For a series that wants to have their eel cake and eat it too, the essex snake it balances popular horror and romantic threads reasonably well, and that’s thanks to good scripts from Anna Symon, confident cinematic directing from Clio Barnard, and a solid ensemble of actors. Headlining his first series since Homeland Wrapped in 2020, Danes brings her talent for raw sentiment and palpable anxiety, adding to her portrayals of Temple Grandin and Carrie Mathison another extraordinary woman struggling against the constraints of her time. She has a simmering, playful chemistry with Hiddleston (although the thoughtful, witty dreamer would probably have chemistry with a piece of moss). Dillane adds vital humor and sass as the cocky doctor; and Squires buttresses a somewhat plodding subplot about improving housing for the poor.

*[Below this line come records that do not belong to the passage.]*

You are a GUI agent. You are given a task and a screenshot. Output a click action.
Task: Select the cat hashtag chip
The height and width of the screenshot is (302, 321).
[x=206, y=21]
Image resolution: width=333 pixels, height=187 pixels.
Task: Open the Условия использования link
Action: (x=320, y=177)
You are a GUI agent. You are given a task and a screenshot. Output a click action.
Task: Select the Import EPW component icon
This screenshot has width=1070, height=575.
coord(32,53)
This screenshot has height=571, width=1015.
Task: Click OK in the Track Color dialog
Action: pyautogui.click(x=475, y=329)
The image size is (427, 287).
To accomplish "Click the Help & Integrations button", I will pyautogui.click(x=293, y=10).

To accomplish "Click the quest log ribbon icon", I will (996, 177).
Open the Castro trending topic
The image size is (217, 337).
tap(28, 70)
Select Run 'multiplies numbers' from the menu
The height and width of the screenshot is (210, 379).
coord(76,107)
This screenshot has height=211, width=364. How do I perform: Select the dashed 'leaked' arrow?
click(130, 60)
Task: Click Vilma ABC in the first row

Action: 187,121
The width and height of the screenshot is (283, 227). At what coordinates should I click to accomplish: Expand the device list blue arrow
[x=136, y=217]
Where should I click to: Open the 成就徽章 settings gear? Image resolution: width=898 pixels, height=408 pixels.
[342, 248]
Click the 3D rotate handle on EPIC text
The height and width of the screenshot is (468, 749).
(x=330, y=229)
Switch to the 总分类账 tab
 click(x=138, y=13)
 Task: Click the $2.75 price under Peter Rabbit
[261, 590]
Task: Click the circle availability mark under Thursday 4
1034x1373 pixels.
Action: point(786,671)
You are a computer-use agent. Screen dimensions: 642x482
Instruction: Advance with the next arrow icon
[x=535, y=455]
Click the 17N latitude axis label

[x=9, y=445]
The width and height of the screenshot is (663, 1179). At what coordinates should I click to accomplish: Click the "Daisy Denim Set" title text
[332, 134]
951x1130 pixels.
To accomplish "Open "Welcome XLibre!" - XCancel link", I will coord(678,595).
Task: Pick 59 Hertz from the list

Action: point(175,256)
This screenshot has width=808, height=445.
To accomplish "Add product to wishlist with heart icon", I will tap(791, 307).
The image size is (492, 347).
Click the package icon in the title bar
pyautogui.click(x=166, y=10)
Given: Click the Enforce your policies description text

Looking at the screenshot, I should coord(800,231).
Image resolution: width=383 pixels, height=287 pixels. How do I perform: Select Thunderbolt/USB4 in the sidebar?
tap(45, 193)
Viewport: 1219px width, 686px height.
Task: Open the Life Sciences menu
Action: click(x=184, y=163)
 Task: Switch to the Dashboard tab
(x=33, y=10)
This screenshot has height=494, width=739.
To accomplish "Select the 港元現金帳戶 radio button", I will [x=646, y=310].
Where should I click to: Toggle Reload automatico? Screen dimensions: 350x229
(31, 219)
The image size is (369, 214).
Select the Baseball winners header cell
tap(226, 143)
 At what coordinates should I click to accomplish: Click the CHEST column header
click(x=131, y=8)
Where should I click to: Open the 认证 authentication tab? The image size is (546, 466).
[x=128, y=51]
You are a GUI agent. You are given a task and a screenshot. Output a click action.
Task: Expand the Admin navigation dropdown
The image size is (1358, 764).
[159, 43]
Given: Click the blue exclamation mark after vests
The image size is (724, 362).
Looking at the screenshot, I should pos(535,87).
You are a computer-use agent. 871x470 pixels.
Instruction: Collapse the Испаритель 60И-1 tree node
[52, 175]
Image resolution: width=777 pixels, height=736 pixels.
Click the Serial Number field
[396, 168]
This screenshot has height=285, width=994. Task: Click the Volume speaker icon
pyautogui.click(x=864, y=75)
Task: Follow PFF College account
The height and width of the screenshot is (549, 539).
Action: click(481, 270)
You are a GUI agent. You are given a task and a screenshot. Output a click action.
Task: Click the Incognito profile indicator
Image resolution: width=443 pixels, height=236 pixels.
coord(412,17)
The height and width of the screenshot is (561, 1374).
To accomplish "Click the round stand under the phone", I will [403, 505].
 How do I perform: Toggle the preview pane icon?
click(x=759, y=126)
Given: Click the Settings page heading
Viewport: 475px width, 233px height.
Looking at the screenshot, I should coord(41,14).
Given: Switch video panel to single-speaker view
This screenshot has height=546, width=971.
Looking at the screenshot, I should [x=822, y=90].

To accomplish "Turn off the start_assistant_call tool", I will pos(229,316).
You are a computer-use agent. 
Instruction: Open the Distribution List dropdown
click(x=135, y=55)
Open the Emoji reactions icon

The crux of the series involves the social and intellectual ties that intertwine between its two central characters. As a provincial priest, Will is humble and cultured, and although he is skeptical about the guarantees of scientists, he puts his faith in a rational and loving god. For his part, Cora believes in science, even if, in the 1890s, that requires a leap of faith. Amidst the philosophical discussions about whether the Church of England or Darwin is the surest path to rationalism and social order, the looming question remains: Is there really a monster in the water? Or is it just a metaphor for unknown things, in nature and the human heart?
Barnard and cinematographer David Raedeker bring 19th-century Aldwinter to life with a shifting palette of marshy grays and greens, a foggy, flooded area that’s half water, half land, with grim, grimy islanders skinning moles and hanging them from crossed branches. to ward off evil spirits. In this dank, humid realm, the very ground seems to slosh and stink of rotting fish. For a show with “snake” in the title, it won’t surprise you that S-shapes dominate the visual vocabulary: aerial shots of Essex waterways snaking around chunks of earth, Cora’s aforementioned scar, and even rivulets. of blood pumping from a heart as Dr. Garrett operates.
We hesitate to praise the show with a theater masterpiece etiquette, but there’s a little comfort of tea and biscuits in the essex snakes sincere patience and restraint. (Even a spontaneous fuck on the moors is handled discreetly.) “Love is not finite; it is not limited to marriage; there are so many ways to love,” Cora tells Will, explaining how friendship and Eros can snake past each other like inlets and islands. For those who need a break from Bridgertonthe burning glances The great‘s cynicism, try to get into this gothic tale humanely. The water is cold but refreshing.